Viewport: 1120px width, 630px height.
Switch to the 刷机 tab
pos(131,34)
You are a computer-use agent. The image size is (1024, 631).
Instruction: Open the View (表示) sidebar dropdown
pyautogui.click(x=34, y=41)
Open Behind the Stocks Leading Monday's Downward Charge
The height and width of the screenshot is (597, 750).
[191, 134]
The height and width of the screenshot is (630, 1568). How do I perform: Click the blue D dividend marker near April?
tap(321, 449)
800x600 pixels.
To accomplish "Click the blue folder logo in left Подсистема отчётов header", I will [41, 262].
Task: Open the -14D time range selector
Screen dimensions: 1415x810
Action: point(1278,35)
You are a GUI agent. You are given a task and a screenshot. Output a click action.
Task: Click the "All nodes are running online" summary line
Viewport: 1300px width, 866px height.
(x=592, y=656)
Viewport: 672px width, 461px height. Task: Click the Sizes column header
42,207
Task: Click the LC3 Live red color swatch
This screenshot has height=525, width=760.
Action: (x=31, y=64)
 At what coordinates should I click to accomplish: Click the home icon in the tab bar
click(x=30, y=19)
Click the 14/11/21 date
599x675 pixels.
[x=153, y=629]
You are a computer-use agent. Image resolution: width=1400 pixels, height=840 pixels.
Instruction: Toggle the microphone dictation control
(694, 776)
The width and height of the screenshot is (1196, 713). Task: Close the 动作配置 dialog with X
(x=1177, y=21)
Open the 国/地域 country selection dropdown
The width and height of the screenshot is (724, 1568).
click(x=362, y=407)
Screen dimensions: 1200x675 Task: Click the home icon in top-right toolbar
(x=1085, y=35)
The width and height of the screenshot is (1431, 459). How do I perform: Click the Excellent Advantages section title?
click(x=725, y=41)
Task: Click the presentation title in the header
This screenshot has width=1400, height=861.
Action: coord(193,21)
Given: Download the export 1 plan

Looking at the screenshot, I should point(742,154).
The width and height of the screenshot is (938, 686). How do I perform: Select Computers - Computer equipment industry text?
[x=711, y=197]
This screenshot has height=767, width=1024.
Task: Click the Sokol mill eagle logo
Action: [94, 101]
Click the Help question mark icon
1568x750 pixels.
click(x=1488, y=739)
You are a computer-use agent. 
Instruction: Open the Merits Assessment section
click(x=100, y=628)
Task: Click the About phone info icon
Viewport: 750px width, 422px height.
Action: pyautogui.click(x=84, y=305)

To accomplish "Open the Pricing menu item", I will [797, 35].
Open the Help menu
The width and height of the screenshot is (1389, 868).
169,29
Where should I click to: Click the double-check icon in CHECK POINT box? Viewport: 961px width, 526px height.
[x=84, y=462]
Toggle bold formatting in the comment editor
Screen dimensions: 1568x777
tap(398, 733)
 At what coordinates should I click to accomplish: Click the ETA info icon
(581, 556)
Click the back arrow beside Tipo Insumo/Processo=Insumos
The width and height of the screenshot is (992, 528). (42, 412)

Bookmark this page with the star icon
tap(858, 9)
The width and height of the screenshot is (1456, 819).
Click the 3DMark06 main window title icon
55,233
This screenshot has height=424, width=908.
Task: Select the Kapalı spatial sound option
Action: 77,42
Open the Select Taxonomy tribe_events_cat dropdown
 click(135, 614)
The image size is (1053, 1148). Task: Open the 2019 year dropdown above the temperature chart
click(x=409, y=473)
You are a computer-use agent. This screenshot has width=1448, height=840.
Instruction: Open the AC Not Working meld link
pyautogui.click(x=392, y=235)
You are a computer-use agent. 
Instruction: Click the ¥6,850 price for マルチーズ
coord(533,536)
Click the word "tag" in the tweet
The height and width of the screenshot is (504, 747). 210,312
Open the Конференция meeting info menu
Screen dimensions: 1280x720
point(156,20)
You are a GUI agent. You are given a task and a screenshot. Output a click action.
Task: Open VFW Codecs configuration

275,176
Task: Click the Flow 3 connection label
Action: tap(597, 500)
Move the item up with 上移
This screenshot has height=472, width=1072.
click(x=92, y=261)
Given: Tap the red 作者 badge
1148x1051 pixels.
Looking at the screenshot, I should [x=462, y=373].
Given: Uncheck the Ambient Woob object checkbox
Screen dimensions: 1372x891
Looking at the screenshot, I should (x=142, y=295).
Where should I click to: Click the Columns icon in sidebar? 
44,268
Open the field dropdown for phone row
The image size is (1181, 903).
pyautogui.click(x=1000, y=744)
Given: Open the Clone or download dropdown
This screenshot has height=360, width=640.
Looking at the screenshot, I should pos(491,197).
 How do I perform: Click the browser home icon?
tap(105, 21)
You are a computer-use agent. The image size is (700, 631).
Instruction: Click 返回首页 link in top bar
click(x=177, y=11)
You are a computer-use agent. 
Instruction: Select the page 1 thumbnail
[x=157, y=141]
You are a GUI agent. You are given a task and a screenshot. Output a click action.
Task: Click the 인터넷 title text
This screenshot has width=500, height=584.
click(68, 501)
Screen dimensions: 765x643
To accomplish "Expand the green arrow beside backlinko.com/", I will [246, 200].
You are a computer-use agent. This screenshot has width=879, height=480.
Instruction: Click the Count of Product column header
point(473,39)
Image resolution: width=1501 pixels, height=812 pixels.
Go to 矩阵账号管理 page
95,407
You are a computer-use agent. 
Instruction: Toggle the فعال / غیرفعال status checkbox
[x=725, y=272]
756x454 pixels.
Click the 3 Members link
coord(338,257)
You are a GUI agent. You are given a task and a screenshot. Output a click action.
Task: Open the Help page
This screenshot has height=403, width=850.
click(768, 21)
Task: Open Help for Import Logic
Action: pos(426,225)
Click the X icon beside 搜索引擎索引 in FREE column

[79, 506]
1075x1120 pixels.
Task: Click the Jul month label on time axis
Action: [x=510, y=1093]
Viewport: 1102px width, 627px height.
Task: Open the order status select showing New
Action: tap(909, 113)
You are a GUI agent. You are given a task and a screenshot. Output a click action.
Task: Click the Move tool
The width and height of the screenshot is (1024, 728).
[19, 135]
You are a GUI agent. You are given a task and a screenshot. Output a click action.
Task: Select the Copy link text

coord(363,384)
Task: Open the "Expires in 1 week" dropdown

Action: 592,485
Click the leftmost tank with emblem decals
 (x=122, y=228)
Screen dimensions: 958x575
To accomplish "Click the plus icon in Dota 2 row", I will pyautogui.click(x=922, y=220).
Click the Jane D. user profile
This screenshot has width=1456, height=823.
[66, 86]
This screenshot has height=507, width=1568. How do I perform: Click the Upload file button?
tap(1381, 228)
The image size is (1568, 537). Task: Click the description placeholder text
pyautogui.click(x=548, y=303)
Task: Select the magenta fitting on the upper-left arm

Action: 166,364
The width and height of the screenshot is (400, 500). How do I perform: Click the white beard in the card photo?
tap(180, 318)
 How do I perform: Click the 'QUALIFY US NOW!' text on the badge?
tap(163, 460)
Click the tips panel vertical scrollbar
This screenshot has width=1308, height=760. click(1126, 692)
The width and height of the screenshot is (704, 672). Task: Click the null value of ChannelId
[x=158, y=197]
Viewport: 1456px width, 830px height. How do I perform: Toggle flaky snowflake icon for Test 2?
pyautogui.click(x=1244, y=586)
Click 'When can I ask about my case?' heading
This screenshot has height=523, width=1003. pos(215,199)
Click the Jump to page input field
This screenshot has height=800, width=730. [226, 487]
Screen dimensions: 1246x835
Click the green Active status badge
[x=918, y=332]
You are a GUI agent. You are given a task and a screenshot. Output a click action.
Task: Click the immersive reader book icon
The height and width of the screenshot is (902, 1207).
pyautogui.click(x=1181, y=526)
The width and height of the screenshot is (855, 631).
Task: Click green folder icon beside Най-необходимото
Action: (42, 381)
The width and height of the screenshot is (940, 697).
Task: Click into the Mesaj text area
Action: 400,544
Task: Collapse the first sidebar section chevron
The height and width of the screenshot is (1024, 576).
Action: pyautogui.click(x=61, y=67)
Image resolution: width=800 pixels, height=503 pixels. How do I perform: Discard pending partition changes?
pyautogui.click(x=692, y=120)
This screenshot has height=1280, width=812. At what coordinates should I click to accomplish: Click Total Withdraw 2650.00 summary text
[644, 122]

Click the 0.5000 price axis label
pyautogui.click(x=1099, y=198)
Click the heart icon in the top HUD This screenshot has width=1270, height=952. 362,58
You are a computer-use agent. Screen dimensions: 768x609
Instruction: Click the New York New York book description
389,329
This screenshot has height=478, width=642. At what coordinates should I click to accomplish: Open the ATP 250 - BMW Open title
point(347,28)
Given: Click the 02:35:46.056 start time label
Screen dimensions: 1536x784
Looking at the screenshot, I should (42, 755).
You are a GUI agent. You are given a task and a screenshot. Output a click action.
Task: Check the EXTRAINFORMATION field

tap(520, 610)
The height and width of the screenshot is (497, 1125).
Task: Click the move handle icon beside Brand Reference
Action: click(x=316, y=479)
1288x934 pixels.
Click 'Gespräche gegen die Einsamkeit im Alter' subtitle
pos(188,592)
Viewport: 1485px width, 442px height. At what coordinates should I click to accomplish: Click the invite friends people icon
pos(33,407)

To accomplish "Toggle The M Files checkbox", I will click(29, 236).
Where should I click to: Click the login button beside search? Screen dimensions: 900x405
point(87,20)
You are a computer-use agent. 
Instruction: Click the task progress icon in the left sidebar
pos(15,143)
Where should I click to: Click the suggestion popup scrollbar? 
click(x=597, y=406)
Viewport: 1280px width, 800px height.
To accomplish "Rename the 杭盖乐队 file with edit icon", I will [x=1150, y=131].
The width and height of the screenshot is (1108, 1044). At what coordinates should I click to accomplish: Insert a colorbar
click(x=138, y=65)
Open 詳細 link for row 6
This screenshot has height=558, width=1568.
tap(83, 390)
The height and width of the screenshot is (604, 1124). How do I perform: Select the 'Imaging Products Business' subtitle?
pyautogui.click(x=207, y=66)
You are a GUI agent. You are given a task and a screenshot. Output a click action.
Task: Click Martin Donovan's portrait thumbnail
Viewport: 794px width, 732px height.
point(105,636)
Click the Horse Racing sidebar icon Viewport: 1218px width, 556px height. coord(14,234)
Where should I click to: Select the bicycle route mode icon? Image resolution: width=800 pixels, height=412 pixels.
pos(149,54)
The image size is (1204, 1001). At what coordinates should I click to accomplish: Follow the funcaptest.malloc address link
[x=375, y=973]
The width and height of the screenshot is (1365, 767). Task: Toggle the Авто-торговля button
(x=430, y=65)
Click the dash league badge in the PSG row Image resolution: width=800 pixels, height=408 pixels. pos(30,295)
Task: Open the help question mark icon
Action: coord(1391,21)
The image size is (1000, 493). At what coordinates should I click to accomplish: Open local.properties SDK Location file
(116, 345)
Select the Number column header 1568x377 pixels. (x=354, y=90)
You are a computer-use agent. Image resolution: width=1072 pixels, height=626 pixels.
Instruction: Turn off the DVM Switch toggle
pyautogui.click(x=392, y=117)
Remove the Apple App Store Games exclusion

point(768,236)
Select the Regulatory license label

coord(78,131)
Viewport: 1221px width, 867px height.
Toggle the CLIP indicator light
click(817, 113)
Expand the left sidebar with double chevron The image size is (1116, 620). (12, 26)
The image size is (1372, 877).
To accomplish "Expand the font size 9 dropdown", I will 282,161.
====
▶ Short problem: Scale the rows that begin at the line containing "The image size is (1000, 493)." and end after the line containing "Select the Number". Rewrite only those lines, with their requests, and multiply each coordinate in the answers by 2.3, rounding to whole numbers with halves rounded up.

▶ Written answer:
The image size is (1000, 493). At what coordinates should I click to accomplish: Open local.properties SDK Location file
(267, 794)
Select the Number column header 1568x377 pixels. (x=814, y=207)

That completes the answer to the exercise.